Location
- 70 Lothian Crescent Dundee, DD4 0HU Scotland 56°29′20″N 2°54′58″W﻿ / ﻿56.488966°N 2.916109°W

Information
- Type: State primary
- Established: April 2012; 14 years ago
- Local authority: Dundee City Council
- Head teacher: Paula Chegall
- Gender: Mixed
- Capacity: 386
- Feeder to: Greenfield Academy

= Ballumbie Primary School =

Ballumbie Primary School is a co-educational non-denominational state primary school located in the Whitfield area of Dundee, Scotland. Managed by Dundee City Council, it provides early learning and primary education for children from Nursery through Primary 7 (ages 3–12).

== History ==
Ballumbie Primary School officially opened in April 2012 as a key part of the Whitfield area's regeneration project.
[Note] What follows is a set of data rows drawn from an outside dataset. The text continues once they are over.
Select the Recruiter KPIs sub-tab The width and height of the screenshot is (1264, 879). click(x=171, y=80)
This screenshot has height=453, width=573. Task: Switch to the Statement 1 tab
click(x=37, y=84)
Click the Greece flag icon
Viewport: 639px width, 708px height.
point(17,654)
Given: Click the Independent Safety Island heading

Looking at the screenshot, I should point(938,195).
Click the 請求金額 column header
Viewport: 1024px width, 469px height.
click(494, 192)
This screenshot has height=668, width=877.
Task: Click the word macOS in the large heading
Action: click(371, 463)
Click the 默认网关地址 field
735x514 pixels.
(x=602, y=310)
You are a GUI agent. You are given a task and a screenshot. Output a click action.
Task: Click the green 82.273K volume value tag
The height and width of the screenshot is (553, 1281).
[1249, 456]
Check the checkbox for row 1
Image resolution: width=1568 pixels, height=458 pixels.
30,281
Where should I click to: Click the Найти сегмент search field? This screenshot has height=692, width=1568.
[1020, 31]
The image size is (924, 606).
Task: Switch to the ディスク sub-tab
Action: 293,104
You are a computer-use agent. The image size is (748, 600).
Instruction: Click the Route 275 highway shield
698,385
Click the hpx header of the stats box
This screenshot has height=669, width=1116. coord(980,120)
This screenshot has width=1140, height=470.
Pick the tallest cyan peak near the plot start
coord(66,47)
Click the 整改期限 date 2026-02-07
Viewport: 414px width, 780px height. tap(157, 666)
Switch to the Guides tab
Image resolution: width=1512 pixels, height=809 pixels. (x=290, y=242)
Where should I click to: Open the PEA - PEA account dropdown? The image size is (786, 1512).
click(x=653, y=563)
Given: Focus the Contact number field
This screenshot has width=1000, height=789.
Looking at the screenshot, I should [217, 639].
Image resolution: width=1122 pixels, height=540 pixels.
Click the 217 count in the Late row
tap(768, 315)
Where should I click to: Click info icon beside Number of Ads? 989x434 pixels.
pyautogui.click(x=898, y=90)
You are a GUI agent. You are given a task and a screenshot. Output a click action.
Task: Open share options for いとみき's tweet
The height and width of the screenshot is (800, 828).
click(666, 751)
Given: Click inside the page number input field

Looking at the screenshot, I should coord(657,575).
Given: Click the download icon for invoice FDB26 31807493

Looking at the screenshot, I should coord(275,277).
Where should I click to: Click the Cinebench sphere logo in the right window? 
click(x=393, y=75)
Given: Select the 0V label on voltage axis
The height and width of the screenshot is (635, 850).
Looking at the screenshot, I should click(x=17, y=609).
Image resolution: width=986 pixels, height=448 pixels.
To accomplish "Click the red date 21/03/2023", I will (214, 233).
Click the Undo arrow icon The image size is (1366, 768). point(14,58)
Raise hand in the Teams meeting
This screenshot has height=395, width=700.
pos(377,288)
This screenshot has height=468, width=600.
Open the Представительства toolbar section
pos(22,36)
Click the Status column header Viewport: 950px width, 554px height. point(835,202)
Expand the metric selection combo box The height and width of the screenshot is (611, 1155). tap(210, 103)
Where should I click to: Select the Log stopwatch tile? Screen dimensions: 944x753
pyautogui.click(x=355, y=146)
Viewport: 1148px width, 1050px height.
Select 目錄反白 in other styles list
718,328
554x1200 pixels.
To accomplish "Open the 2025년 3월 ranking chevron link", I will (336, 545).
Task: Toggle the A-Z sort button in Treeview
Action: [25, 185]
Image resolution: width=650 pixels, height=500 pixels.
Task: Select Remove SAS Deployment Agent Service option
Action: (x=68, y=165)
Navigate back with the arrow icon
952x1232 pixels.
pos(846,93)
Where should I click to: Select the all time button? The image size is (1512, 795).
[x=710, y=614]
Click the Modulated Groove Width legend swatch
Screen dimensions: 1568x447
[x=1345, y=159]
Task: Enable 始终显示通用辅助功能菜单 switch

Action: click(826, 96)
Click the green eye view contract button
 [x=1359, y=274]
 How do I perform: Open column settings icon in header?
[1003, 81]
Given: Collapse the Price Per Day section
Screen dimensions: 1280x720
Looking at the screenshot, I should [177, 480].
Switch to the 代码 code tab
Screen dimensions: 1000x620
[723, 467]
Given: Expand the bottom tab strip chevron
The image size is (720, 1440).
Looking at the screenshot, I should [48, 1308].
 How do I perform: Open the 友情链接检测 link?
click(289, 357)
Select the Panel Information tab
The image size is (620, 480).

The school was formed by the amalgamation of the former Whitfield Primary School, Newfields Primary School, and Whitfield Early Years Centre, combining them into a newly constructed, purpose-built campus.

== Overview ==
The school serves the Whitfield community in north-east Dundee. Education is delivered in accordance with Scotland's Curriculum for Excellence framework, focusing on literacy, numeracy, health, and wellbeing. The modern campus features open indoor learning spaces, natural lighting via skylights, and integrated nursery provisions for early years education.

== Secondary cluster ==
Ballumbie Primary School forms part of the Greenfield Academy educational cluster. Primary 7 pupils participate in structured primary-to-secondary transition programmes with Greenfield Academy prior to entering S1, which includes joint curriculum engagement and pastoral support. Previously, the school acted as a feeder for Braeview Academy, which closed in 2025 following a city-wide secondary school merger.